Call for Proposals: Psychiatric Consultation for Integrated Behavioral Health and Primary Care – Washington

Dated: October 19, 2022

The PHSKC is seeking an entity to provide psychiatric consultation to the primary care team, largely by phone, to address questions related to diagnosis, medication management, and other components of treatment planning, utilizing pertinent medical information.

Donor Name: Public Health – Seattle & King County

State: Washington

County: King County (WA)

Type of Grant: Grant

Deadline: 10/26/2022

Size of the Grant: $27,000

Details:

Public Health–Seattle & King County (PHSKC) Health Centers and Mobile Medical Van are part of the safety net clinics for King County. PHSKC has implemented the Collaborative Care Model at its primary care clinics and an adapted version of Collaborative Care on the Mobile Medical Van to address common mental disorders, such as depression, in primary care settings.

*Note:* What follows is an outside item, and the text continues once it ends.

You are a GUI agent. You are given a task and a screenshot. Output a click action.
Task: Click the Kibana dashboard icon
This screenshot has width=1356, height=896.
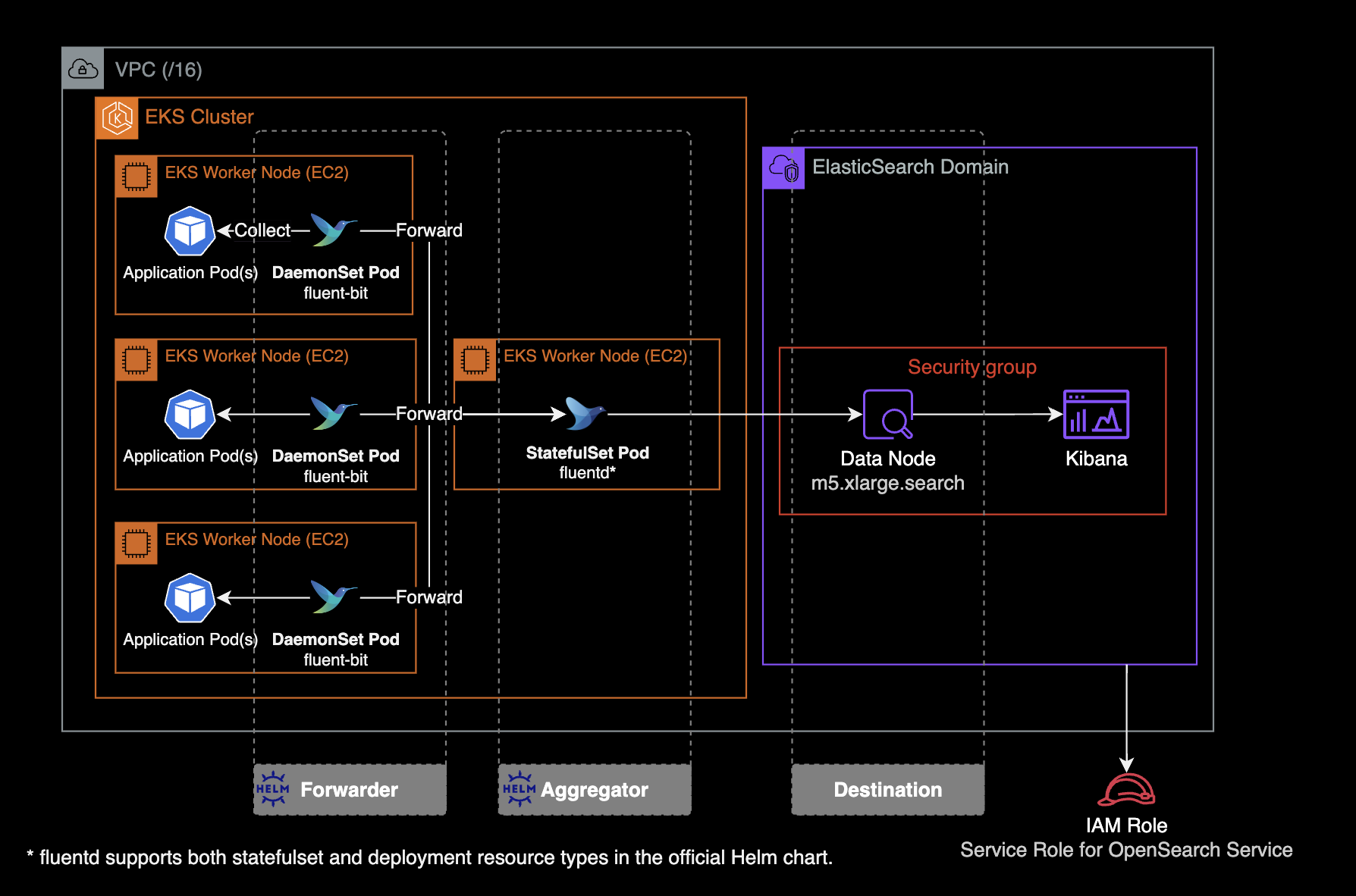point(1096,414)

To increase access to behavioral health services available through Public Health–Seattle & King County (PHSKC) health centers as part of the safety net clinics, PHSKC has implemented the Collaborative Care Model, an evidence-based service delivery model designed to address common mental disorders, such as depression, in primary care settings. The model includes these essential elements:

  • Staff collaboration on mental health treatment in the primary care setting in the following ways:
    • The patient’s primary care physician will work with a care coordinator to develop and implement a treatment plan; and
    • The care coordinator and primary care providers consult with a designated psychiatrist to help change treatment plans if patients do not improve.
  • Care coordinators communicate regularly with primary care providers and consulting psychiatrists to ensure they coordinate the client’s mental health treatment; and facilitate care, provide brief therapeutic interventions, refer clients to appropriate resources, and monitor symptoms for treatment response.
  • A designated psychiatrist systematically consults with the care coordinator and primary care physician on the care of patients who do not respond to treatments as expected. The psychiatrist may suggest referrals to community behavioral health agencies for complex patients who need more intensive service and who are eligible to receive more intensive services through these agencies.
  • Care coordinators or other clinic staff measure symptoms at the start of a patient’s treatment and regularly thereafter using brief, structured screening and clinical rating scales that are appropriate for the specific disorders that are being treated.

Funding Information

Total anticipated cost for Parts 1 and 2 is estimated to be $27,000 per year.